Like Dan Calabrese, I’ve taken my bike out of the garage several times this warm winter. Since the first snowfall, I’ve been my skis once, my snowboard twice, and my bike six times.
While I find the brown landscape depressing, I’m probably in the minority. After all, the warmer weather means no “winter driving,” no shoveling, no ice dams, and being able to wear shirts and shorts outside. (OK, I’ve seen that last one just once, and it was done by a 13-year old.)
But as I have suggested, there is a constituency for cold weather: skiers, snowboarders, ice fisherman, and pond-rink hockey players.
I don’t know much about ice fishing or hockey, but I will tell you that the ski industry is on the stop-global-warming bandwagon, and for obvious reasons. Oh sure, resorts can and do make snow (and I’m thankful for that). But when the grass is brown at home, people tend to not buy lift tickets, skis, ski clothing, and so forth.
So I’ve been to meetings of the ski industry where we are earnestly implored to do something about global warming. I usually keep my mouth shut because I’m interested in skiing and snowboarding, not politicking–and because global warmism is something approaching a religion.

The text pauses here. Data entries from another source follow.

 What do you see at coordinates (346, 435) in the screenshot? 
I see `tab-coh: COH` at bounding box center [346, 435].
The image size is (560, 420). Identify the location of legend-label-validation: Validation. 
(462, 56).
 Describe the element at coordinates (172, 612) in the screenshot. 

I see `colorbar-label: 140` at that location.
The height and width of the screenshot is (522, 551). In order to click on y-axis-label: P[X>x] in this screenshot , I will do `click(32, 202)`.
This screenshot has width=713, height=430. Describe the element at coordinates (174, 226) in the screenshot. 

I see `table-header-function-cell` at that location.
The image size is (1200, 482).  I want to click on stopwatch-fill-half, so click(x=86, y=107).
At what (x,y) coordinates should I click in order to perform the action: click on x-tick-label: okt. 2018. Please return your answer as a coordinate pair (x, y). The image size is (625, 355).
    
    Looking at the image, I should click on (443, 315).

Skiing isn’t cheap, and people who ski tend to have higher-than-average incomes. A season pass to one of the mini-hills in the Metro area is $300-$400 per person, and the cost of outfitting a skier with skis, boots, poles, clothing, and whatnot can easily reach $1,000. After spending that much money, and getting some psychic benefit out of skiing, skiers are (understandably) frustrated at seeing dirt rather than snow.
But the campaign to “save our snow” (as one industry effort is called) is another example of a prosperous interest group eager to use government to inflict the costs of its pleasures and preferences on everyone.